Brief A: In the text about a New York cocktail crawl, what tactic did the group use for their evening of visiting bars?
Brief B: Summarize the text about a New York cocktail crawl in two sentences.

Excerpt to read:
━━━━━━━━

When you live as close as we do to New York City, ground zero for the craft cocktail renaissance on the East Coast, it’s almost a duty to go visit bars there. Actually, it is a duty. It’s what budding chefs do (visiting highly acclaimed restaurants, that is, not bars necessarily), and it’s what young mixologists should do too. Drink and learn from the best. Drinking in situ, to speak, is no match for on-line videos and blogs.

But that doesn’t mean these trips happens with regularity or ease, as it’s not inexpensive to get into the city and then there’s the question of where to spend the night, unless you want to punish yourself with a two-hour, lights-blazing train ride home after a fine evening of being out on the town.

And there’s what I also call suburban inertia, which requires a powerful escape velocity to break through. To muster this energy, fixing a date in the calendar, instead of just talking about it, can be most helpful, and this is what we did.

On a scheduled Monday evening in early April, Paul, Laura, and I of Night Owl Hospitality met up in the city to visit well-established craft cocktail bars. Our chief goal that evening was just to do it, to go on a cocktail crawl, as we had been talking about it for years, and our tactic was to keep the crawl localized so that we could walk from place to place.

━━━━━━━━

Data records:
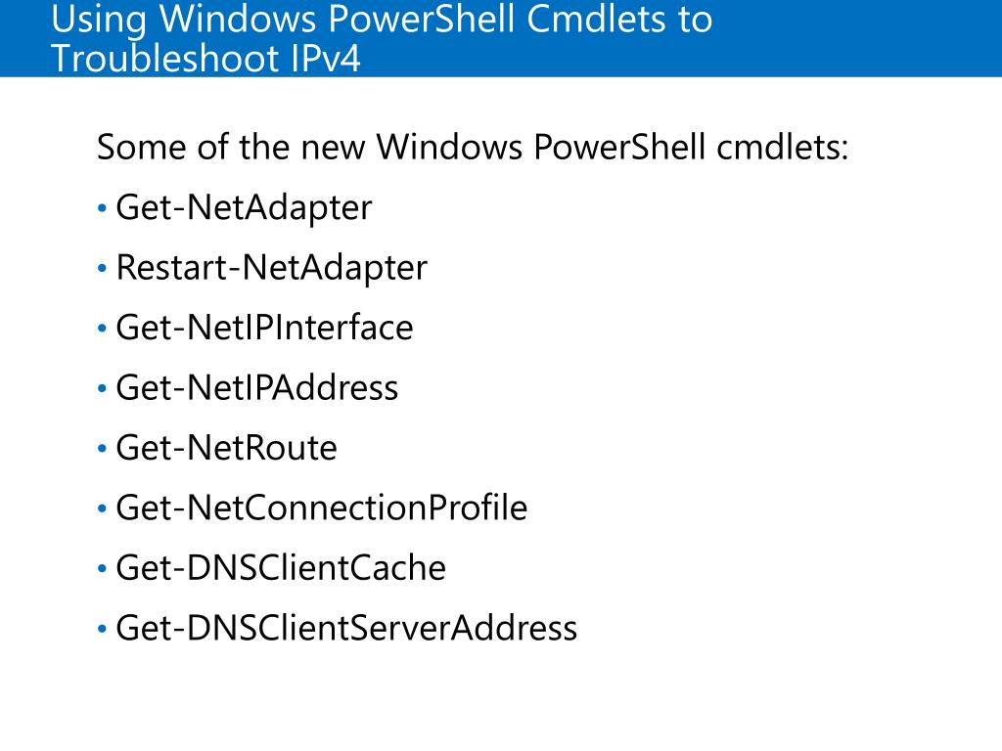Click the Get-DNSClientServerAddress list item

click(346, 628)
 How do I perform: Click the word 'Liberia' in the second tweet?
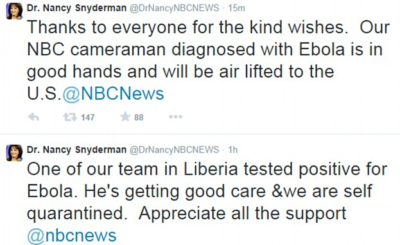pos(211,169)

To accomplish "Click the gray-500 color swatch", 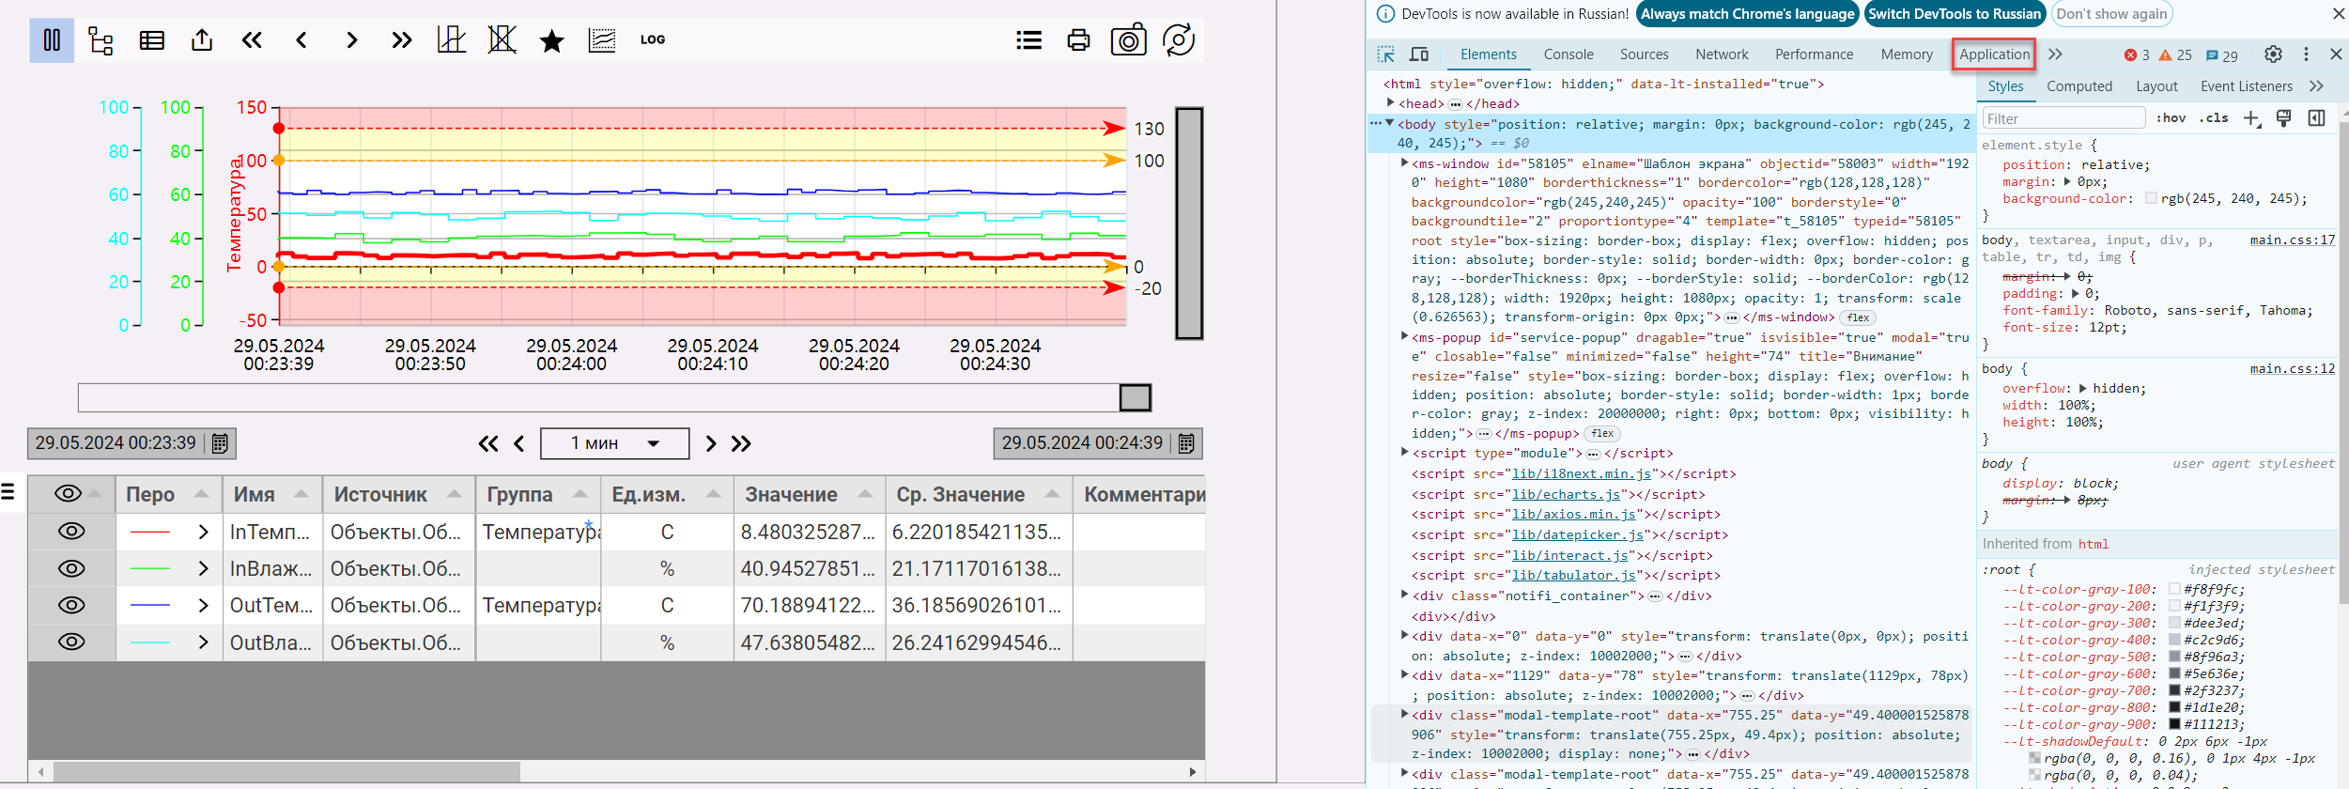I will 2174,657.
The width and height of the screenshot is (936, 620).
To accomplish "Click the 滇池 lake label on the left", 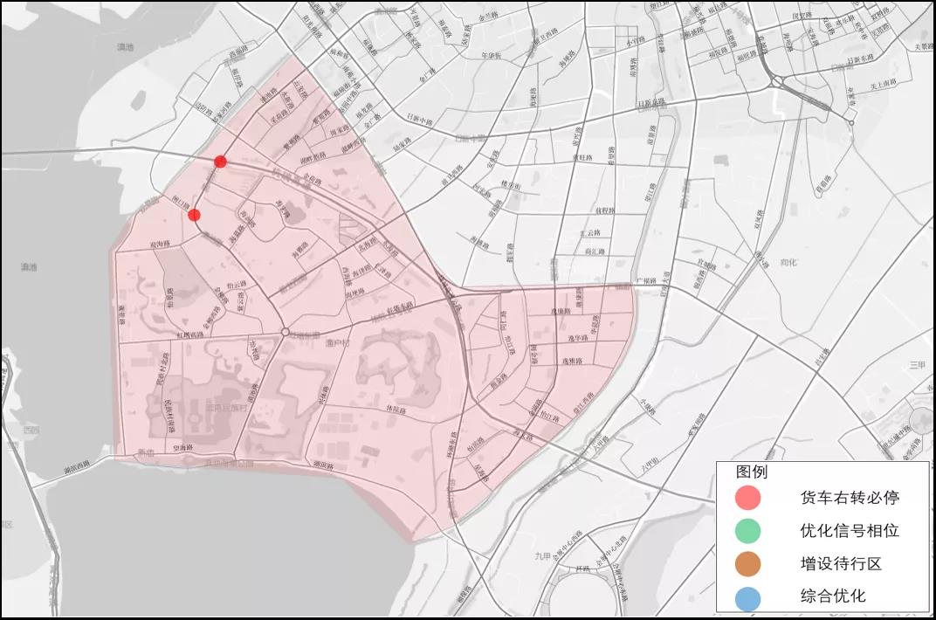I will point(30,266).
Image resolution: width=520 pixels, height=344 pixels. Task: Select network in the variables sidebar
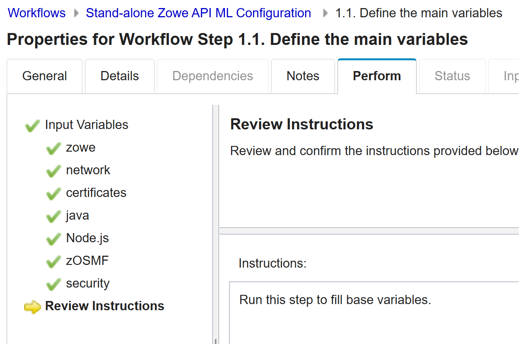[x=88, y=170]
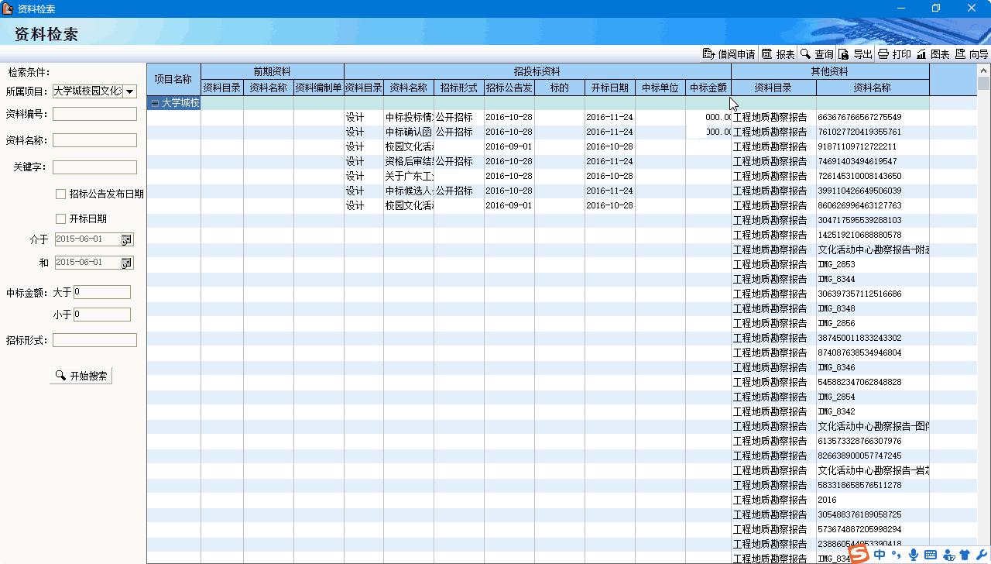Image resolution: width=991 pixels, height=564 pixels.
Task: Click the 借阅申请 toolbar icon
Action: pyautogui.click(x=729, y=54)
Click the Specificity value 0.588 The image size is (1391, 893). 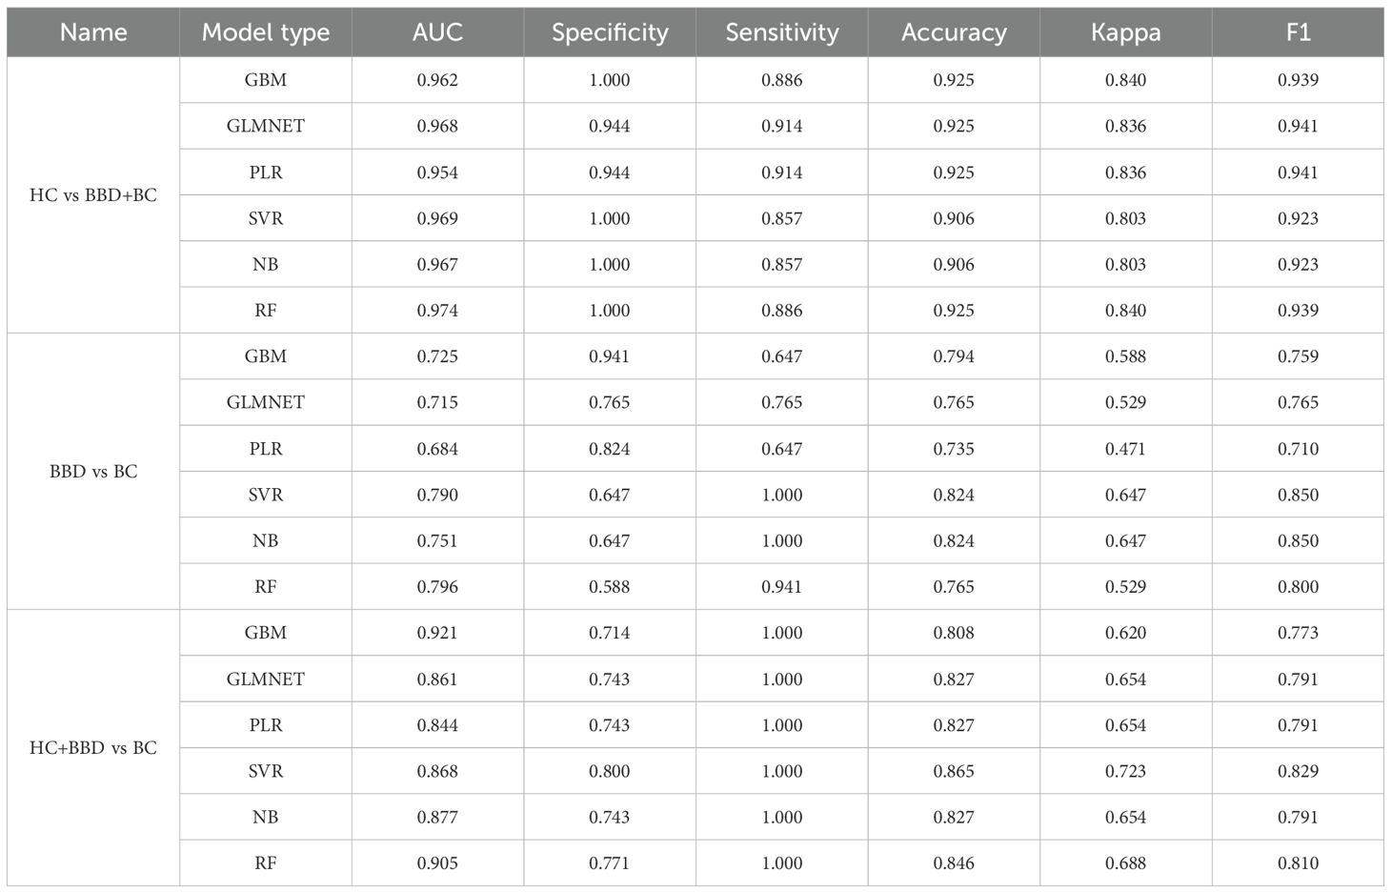click(x=610, y=587)
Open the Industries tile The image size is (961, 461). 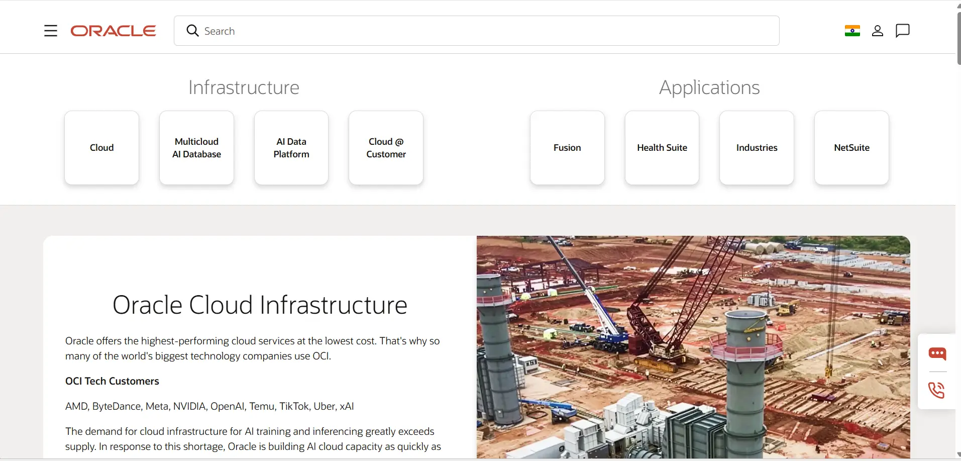757,148
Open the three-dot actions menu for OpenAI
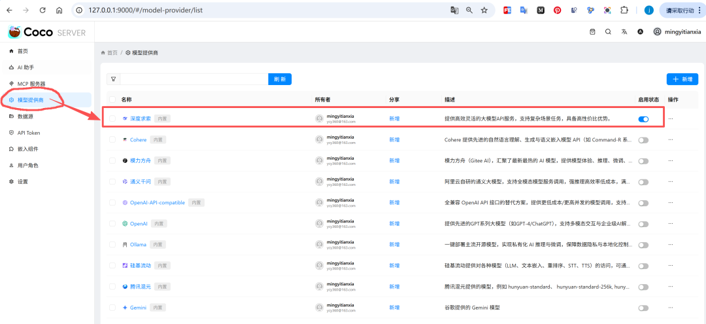This screenshot has height=324, width=706. [670, 224]
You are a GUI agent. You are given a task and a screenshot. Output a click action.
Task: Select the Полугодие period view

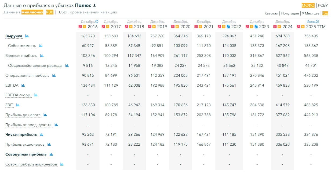point(290,13)
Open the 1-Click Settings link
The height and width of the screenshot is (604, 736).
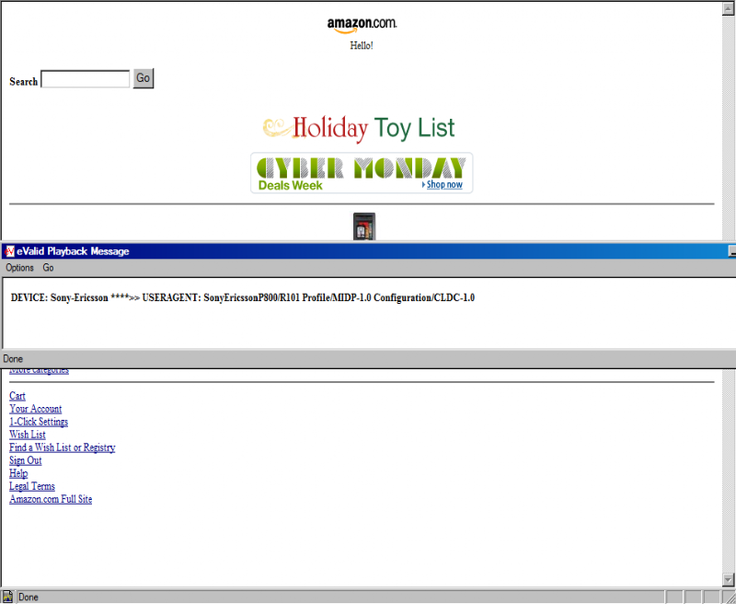[39, 422]
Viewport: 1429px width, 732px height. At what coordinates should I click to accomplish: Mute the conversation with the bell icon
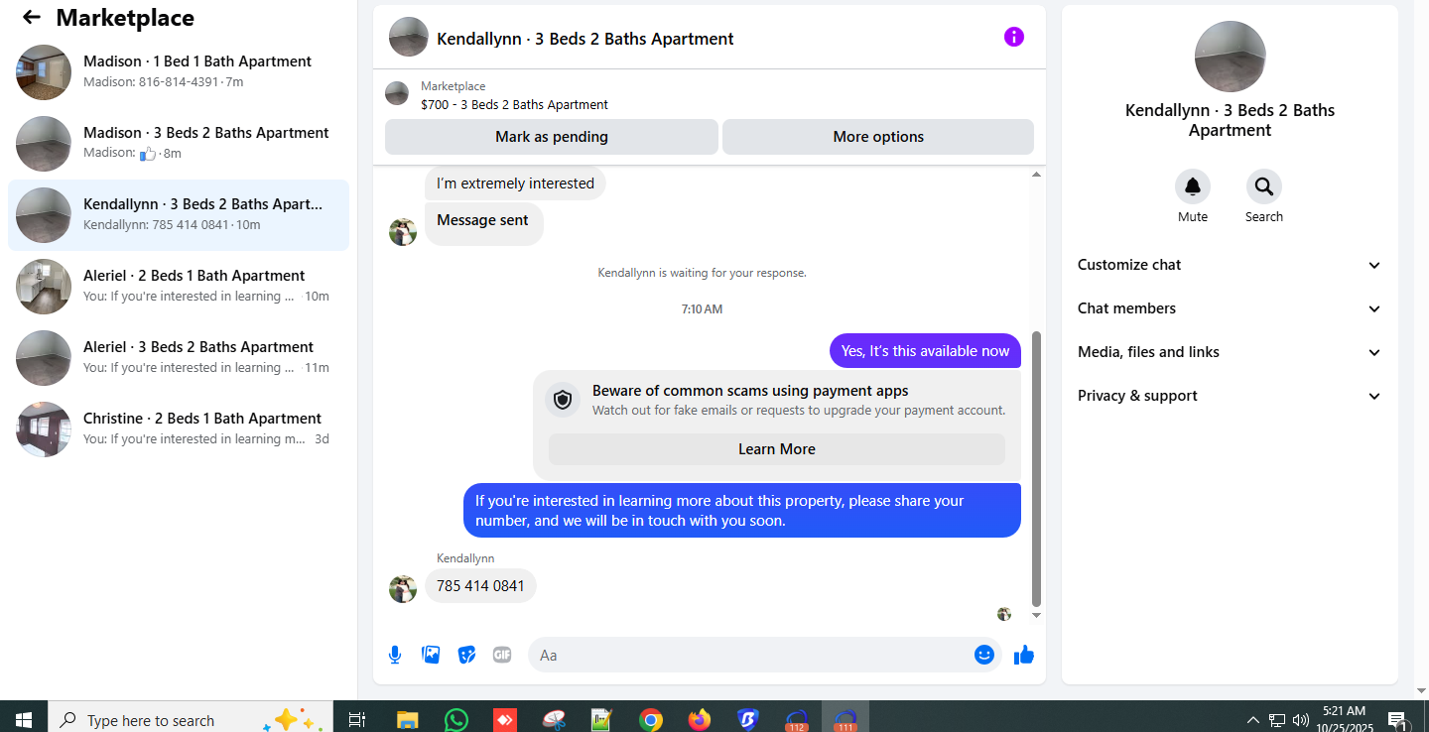(1192, 186)
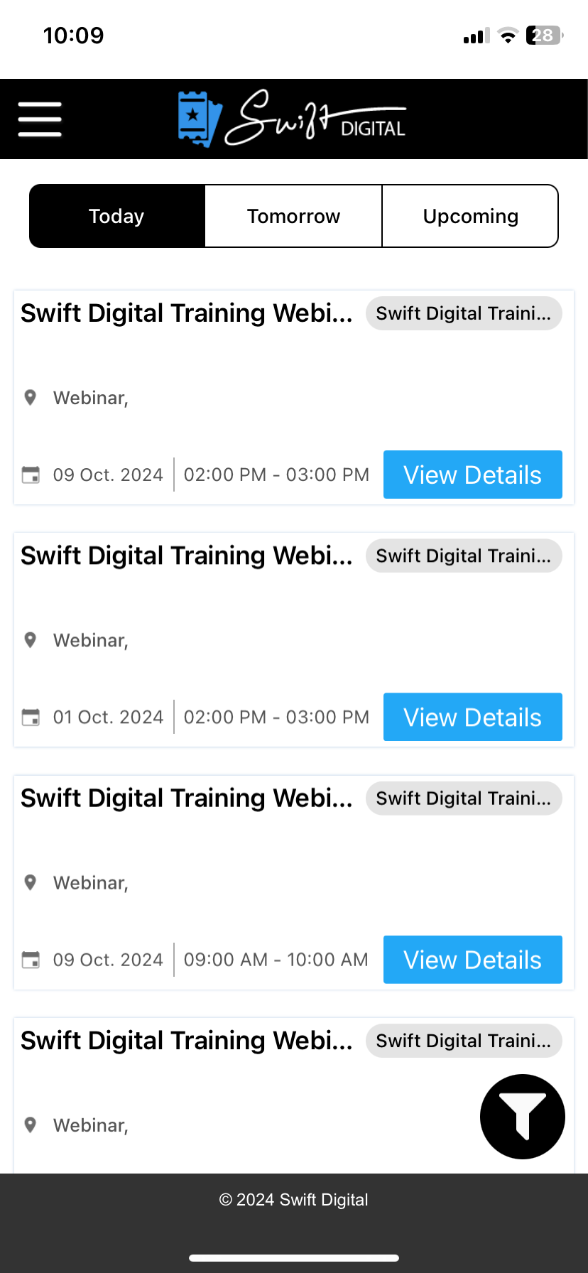Viewport: 588px width, 1273px height.
Task: Open the first Swift Digital Training Webi... title
Action: [187, 313]
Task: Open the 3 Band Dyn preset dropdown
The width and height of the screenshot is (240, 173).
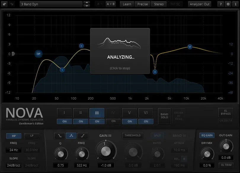Action: coord(51,4)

━━━━━━━━

Written solution A: They kept the crawl localized so they could walk from place to place.

Written solution B: Living near New York City, the center of the East Coast craft cocktail revival, the writer sees visiting its bars as a duty for young mixologists, though cost, lodging, and suburban inertia make such trips hard. To overcome this, the writer, Paul, and Laura of Night Owl Hospitality fixed a Monday evening in early April for a walkable crawl of well-established craft cocktail bars.